Providing better estimates
The gate decision is only as good as the estimates it acts on. Dual-token estimates (estimated_prompt_tokens + estimated_completion_tokens) are more accurate than a single total because prompt and completion tokens have different per-token prices on most models.
If you are writing agent rules that call l6e_authorize_call, be conservative. An estimate that is too high may trigger a reroute decision earlier than necessary — but an estimate that is too low lets expensive work proceed without being accounted for. Erring toward overestimation is the safer default.
Upgrading to exact accounting
If you need the gate to act on real token counts rather than estimates:
Manual l6e_record_usage calls: If your agent has access to the provider response, it can call l6e_record_usage directly with actual_prompt_tokens and actual_completion_tokens. This is idempotent and updates the existing call row rather than creating a duplicate spend record.

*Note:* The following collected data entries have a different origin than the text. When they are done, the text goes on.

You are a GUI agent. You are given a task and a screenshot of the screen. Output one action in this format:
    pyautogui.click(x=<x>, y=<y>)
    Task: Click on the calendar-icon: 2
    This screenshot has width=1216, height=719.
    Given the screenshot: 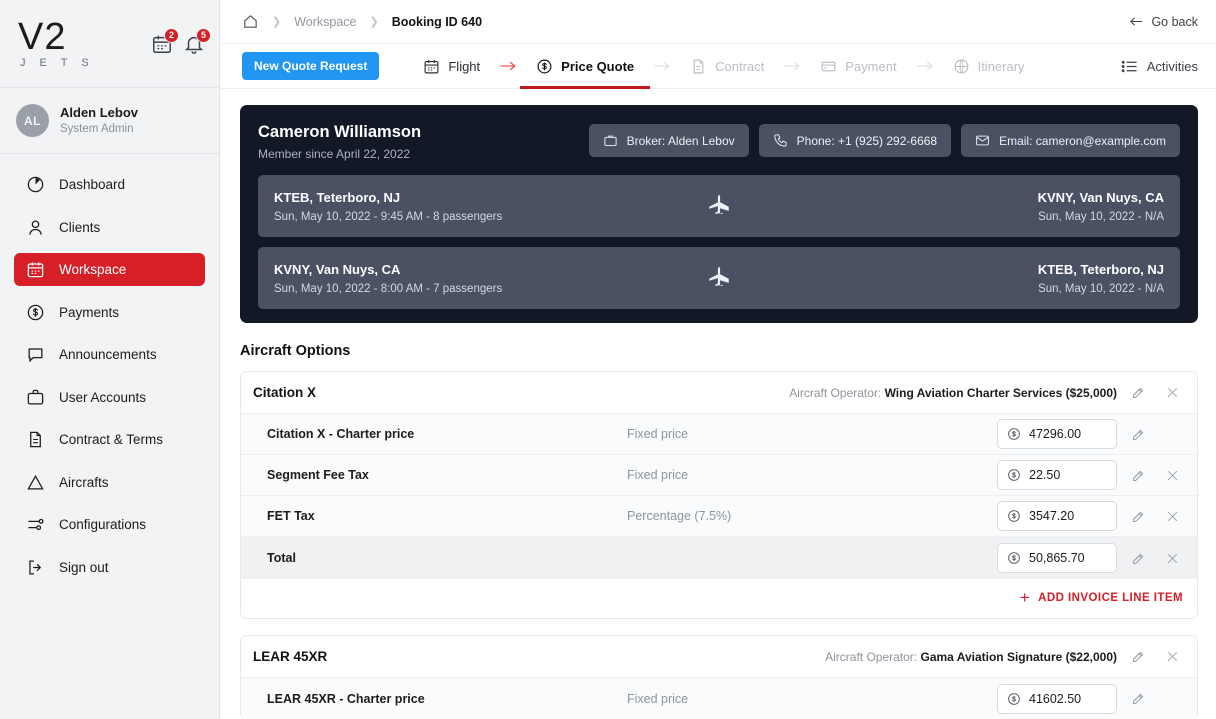 What is the action you would take?
    pyautogui.click(x=165, y=41)
    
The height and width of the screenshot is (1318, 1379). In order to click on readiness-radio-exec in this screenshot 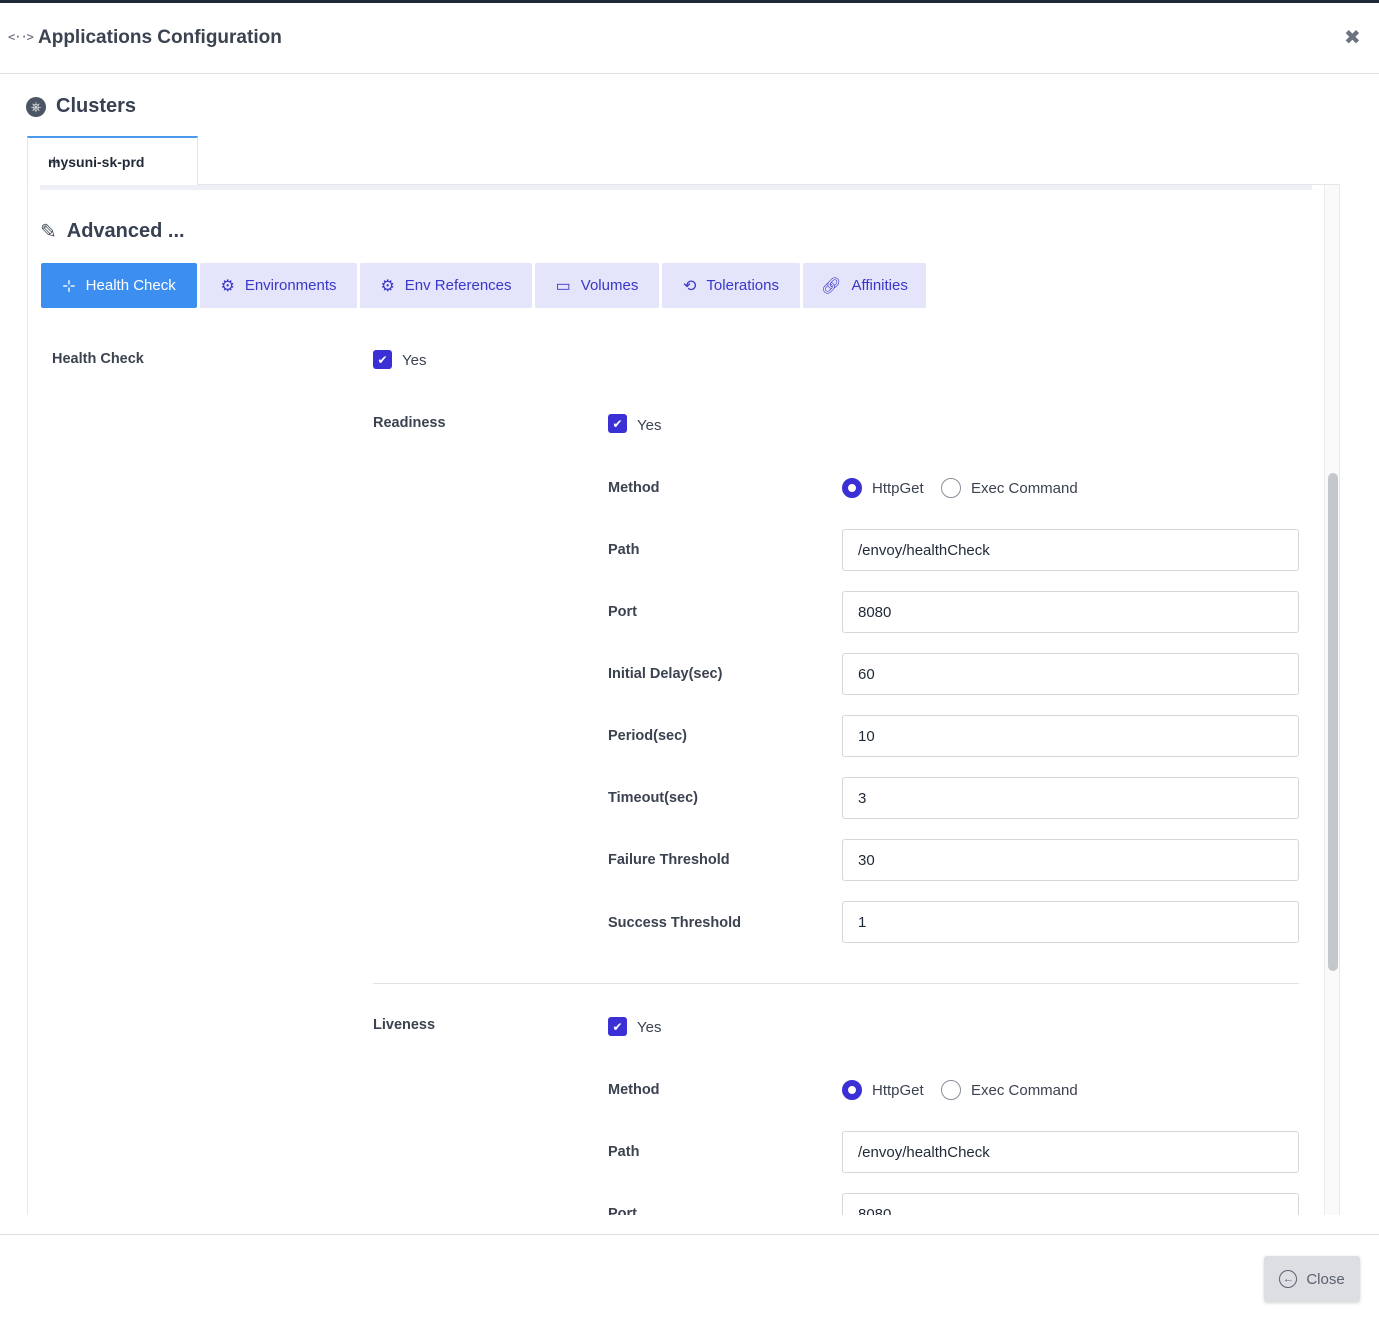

The pre-call gate decision is still based on estimates — the MCP protocol cannot block a call from going out and then wait for the response before deciding. The reconciliation path corrects the accumulated spend ledger after the fact, which improves future gate decisions for the same session.
Summary
| What you have | What you don't have |
|---|---|
| Budget gate before every call | Real token counts from provider |
allow / reroute (advisory) / halt decisions | Automatic post-call reconciliation |
| Local run log for every session | Cross-session calibration (requires billing import) |
| Session spend visible at any point | Guarantees on estimate accuracy |
Running locally without a proxy gives you real behavioral enforcement at no infrastructure cost. Out of the box, budgets are directionally accurate — good enough to change how agents operate, which is the point. Calibration makes them billing-accurate by learning your personal cost patterns from imported billing data.